Energy Minister David Parker will present the raft of options aimed at taking the strain off the South Island's emptying hydro lakes.
The plans include:
* Firing up another 100 megawatt mothballed New Plymouth unit.
* Fast-tracking Kawerau's new geo-thermal plant to open next month - two months ahead of schedule.
* Introducing legislation to allow for the temporary lowering of minimum lake levels.
* Load buy-back being negotiated with major industrial users.
The Cabinet is also expected to complete plans for a voluntary power conservation drive today, although that plan will be launched, if needed, at a later date.
Electricity industry leaders yesterday said there was enough generating capacity in the country to last until rain finally fell - expected to be in late July or August.
Combined with the contingency measures, the country's lights would stay on this winter, they said.
Advice on saving power from sustainability.govt.nz
Transpower chief executive Patrick Strange told the Herald even a major plant failure would be absorbed, with the only real chance of blackouts coming from "the mother of all droughts".
Nothing close to such a drought was predicted, and unlike 1992 - when the country was 84 per cent dependent on hydro power - New Zealand relied on hydro for just 64 per cent of its generation today, he said.
"The chance of ongoing blackouts is basically very, very low. There are hundreds of measures you can take ahead of that."
Prime Minister Helen Clark said last night the Government had had no advice that there was a power emergency, though it was "certainly time to be prudent".
"We want it responsibly managed and we are taking the very best advice we can from the Electricity Commission and from Transpower."

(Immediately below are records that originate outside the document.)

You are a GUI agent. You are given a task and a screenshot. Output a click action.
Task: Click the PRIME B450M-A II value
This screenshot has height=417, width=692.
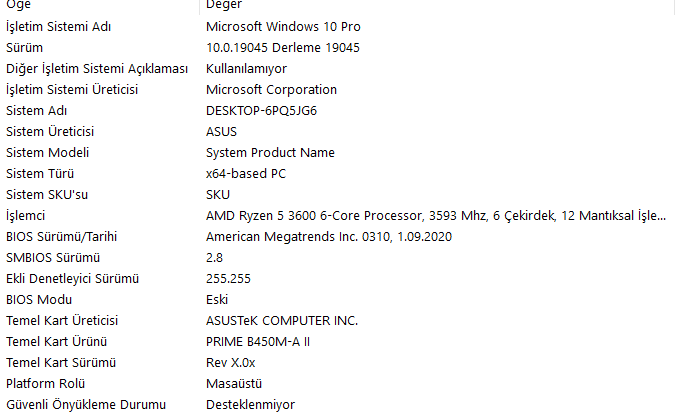[x=258, y=342]
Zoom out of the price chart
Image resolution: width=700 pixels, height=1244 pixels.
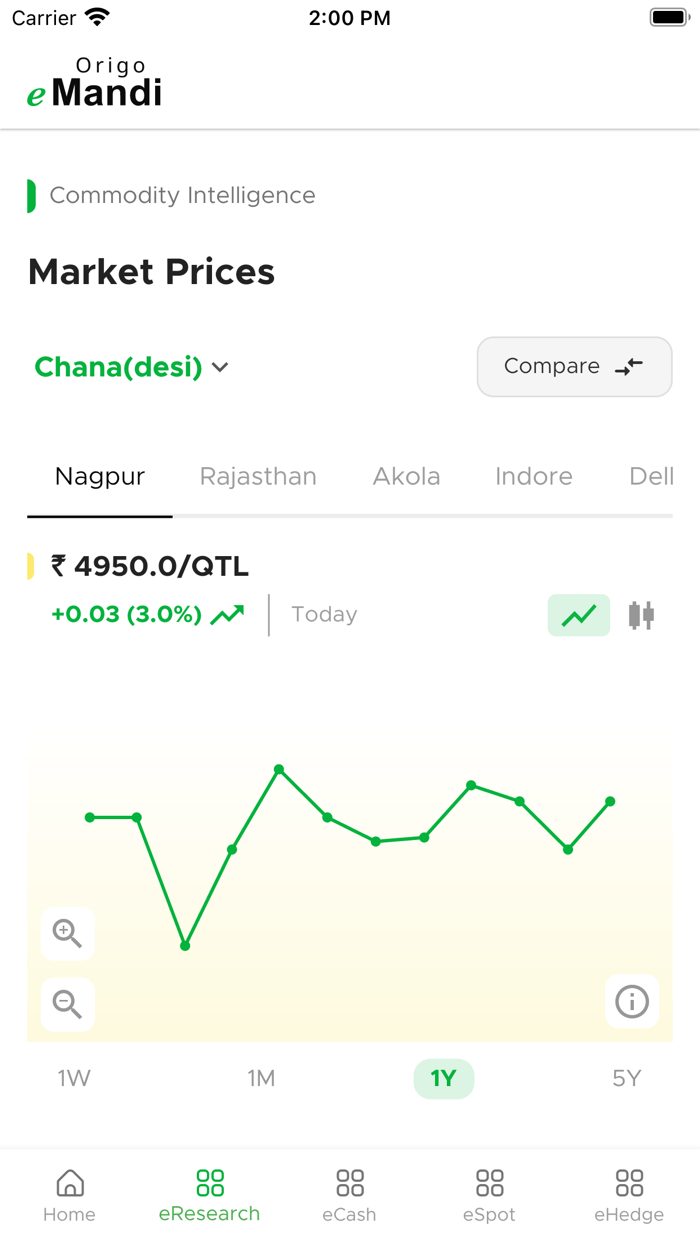pyautogui.click(x=67, y=1003)
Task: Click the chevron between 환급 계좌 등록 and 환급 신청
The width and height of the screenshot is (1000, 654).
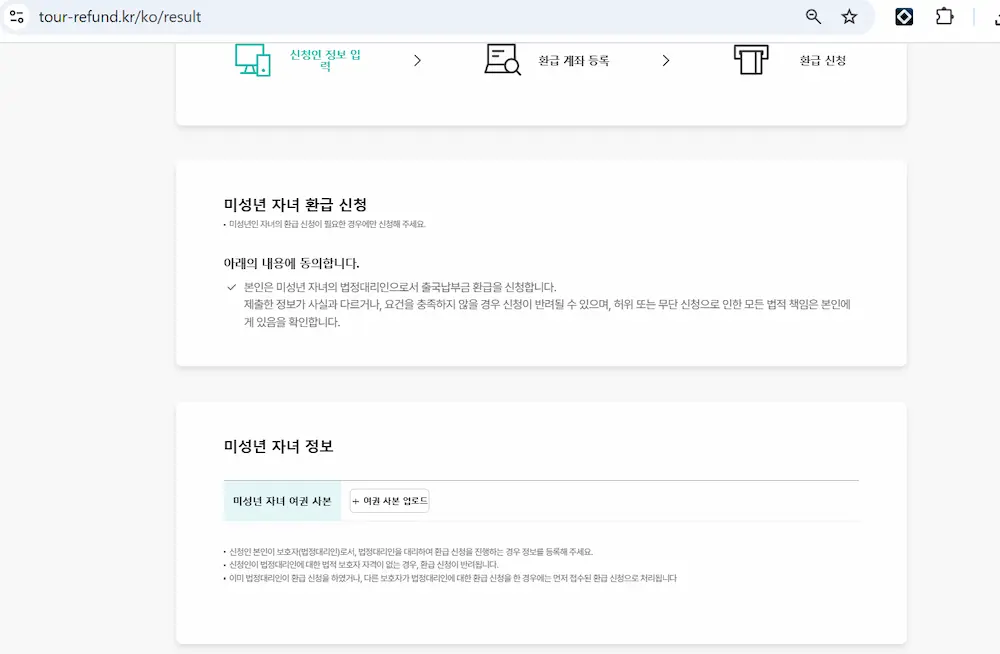Action: (x=666, y=60)
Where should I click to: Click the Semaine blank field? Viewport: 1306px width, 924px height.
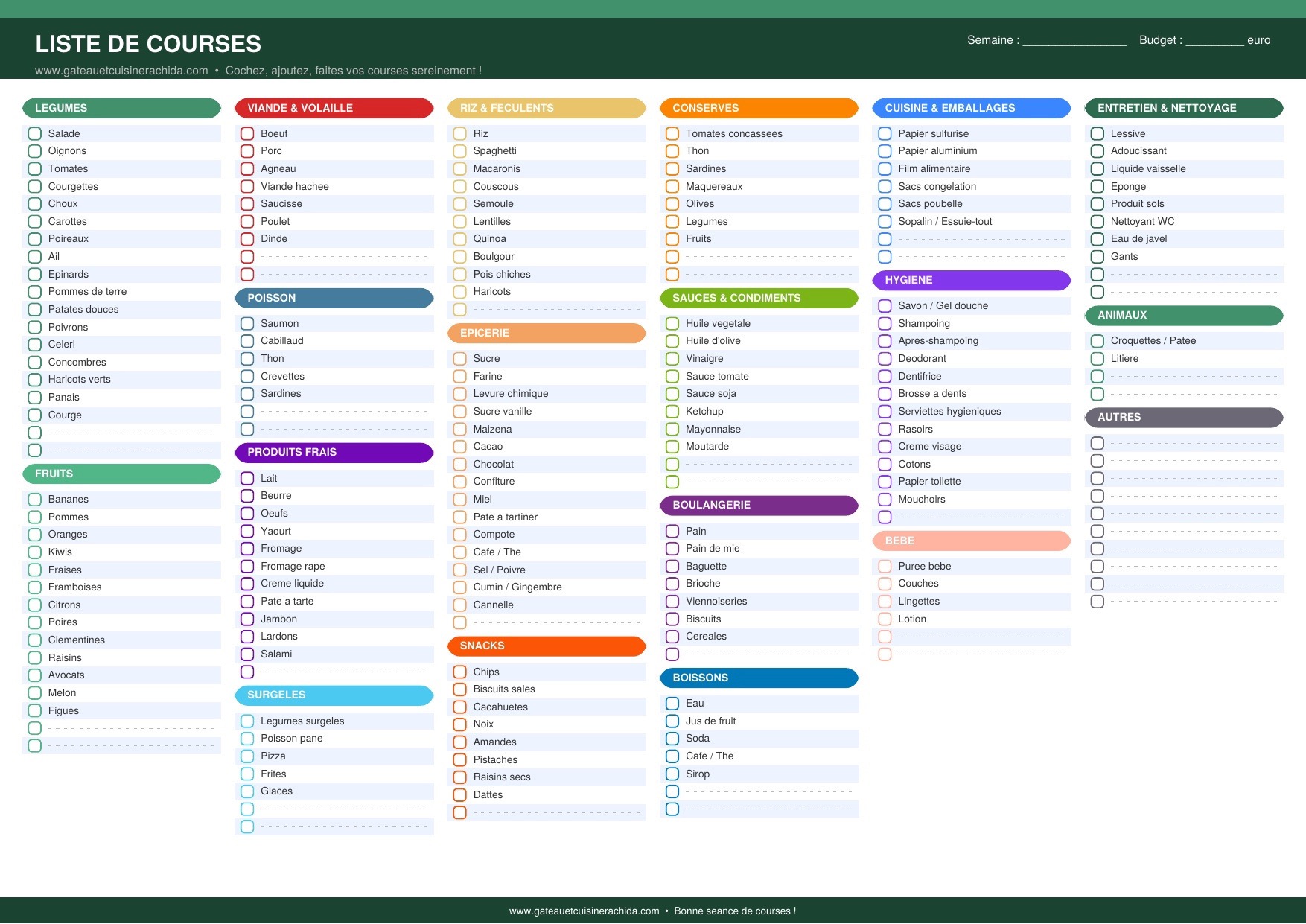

Electricity Commission chairman David Caygill yesterday warned power cuts were a possibility, but were likely to be done through the shutting down of hot water cylinders through the ripple control system.
"It is possible," he said on TVNZ's Agenda programme. "But I think what we should do is be prudent in our use. I think that is what we could do to make sure we avoid involuntary cuts."
Independent energy consultant Bryan Leyland said he expected the country to "just scrape through" this year. But contingency planning should be aimed at a worst-case scenario - which could leave huge blackouts across the country.
If rain did not fall, Auckland would probably be split into about 10 sectors, with each sector having a turn to have its lights go off for about an hour between 4pm and 8pm, he said.
If one of the country's thermal stations had problems - Auckland's Otahuhu B was offline for the past four days and one of Huntly's coal-fired units is overdue for an overhaul - power to hot-water cylinders could be switched off on a rolling schedule as early as next week, he said.
Spot price levels had already forced some industrial power users to scale back production, and more would follow.
But the earlier opening of Mighty River Power's geothermal Kawerau plant would go a huge way to easing the pressure, chief executive Doug Heffernan told the Herald yesterday.